For Infrastructure Automation, you need to enable audit logging during installation. For the list of audit-related installation parameters, see Installation parameters.

IBM Cloud Pak for AIOps uses the IBM Cloud Pak foundational services Identity Management (IM) and Integrated UI (Platform UI Zen) services. For more information about auditing logging for these services, see Auditing IM service.

Platform logging

If you have a deployment of IBM Cloud Pak for AIOps or Infrastructure Automation on Red Hat OpenShift, then you must configure audit logging for platform level calls. For Red Hat OpenShift Container Platform audit logging, see the Red Hat OpenShift Container Platform documentation Viewing audit logs.

If you have a deployment of IBM Cloud Pak for AIOps on Linux®, then platform logging is enabled by default. Logs are stored in the aiopsctl directory on each control plane node. Logs are retained for up to 30 days, with a maximum total log size of 1GB.

How do you view a record of audit logs?

  • For IBM Cloud Pak for AIOps capabilities, the audit logs for all recorded actions are written to standard output stdout in JSON format.

    Viewing audit logs for a deployment on Red Hat OpenShift

    You can view an audit log for a pod by using the oc logs command.

    If you want to, or need to, view multiple audit logs, you can ingest and view the logs with a log aggregator, such as the logging subsystem for Red Hat OpenShift. With this logging subsystem, you can aggregate all the logs from your OpenShift Container Platform cluster, including IBM Cloud Pak for AIOps audit logs. You can then view the logs with the Kibana web console. For more information about the logging subsystem for Red Hat OpenShift, see the Red Hat OpenShift documentation Installing the logging subsystem for Red Hat OpenShift.

    You can also use other services for log aggregation, such as Falcon Logscale or an Elasticsearch, Logstash, and Kibana (ELK) stack.

    Run the following command to view the API audit logs, which are stored in the ibm-nginx pod logs:

    oc logs -l component=ibm-nginx -c ibm-nginx-container | grep eventTime

    Viewing audit logs for a deployment on Linux

    To review the audit logs, run the following command on a control plane node:

    ls ~/.aiopsctl/logs/

    Example output:

    aiopsctl.log  audit-2024-09-18T15-17-26.791.log  audit-2024-09-18T16-11-15.367.log  audit.log

  • For Infrastructure Automation, Infrastructure management appliances use the systemd logger, journalctl for audit logging. Appliances that run UI workers log the UI requests. Appliances that run the web services role log the API requests.

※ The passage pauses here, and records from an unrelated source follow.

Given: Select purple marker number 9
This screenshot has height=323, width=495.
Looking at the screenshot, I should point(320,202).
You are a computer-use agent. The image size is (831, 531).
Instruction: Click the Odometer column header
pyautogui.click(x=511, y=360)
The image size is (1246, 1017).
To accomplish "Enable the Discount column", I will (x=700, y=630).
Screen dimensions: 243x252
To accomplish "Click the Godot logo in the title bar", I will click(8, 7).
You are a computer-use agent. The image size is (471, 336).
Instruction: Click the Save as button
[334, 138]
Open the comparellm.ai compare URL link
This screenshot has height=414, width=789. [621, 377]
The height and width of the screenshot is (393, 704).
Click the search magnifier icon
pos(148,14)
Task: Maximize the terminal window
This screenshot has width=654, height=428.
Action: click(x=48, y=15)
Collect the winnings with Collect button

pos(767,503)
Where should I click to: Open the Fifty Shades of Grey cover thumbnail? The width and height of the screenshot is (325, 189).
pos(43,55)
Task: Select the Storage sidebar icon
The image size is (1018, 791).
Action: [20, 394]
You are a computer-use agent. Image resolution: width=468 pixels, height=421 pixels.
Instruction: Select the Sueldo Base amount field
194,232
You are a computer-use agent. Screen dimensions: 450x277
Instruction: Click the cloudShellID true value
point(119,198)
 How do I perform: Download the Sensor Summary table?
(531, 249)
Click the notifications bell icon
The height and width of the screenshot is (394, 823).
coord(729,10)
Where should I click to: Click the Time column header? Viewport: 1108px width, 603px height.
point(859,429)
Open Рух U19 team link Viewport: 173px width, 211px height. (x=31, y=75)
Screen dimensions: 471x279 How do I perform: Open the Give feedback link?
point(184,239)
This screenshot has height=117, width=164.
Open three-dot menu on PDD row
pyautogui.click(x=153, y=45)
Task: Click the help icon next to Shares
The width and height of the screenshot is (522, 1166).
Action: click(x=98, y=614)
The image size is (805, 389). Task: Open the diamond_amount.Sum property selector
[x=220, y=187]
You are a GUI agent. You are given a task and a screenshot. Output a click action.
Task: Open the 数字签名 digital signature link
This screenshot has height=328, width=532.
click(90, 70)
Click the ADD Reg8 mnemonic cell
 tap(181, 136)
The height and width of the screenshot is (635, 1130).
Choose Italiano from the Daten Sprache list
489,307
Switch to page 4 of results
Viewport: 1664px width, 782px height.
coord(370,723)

    Logging for podified deployments use the standard output stdout logger. You can view these logs through an oc logs command. To view a log, you need to specify the correct UI or web service pod.

What is included in an audit log

The audit log messages for a recorded action or event in IBM Cloud Pak for AIOps include information to identify the action or event that occurred, when the action or event occurred, the action or event source and outcome, and the identity of the associated user or service.

For the more information about what is included in audit log messages, including example messages, see Audit log messages.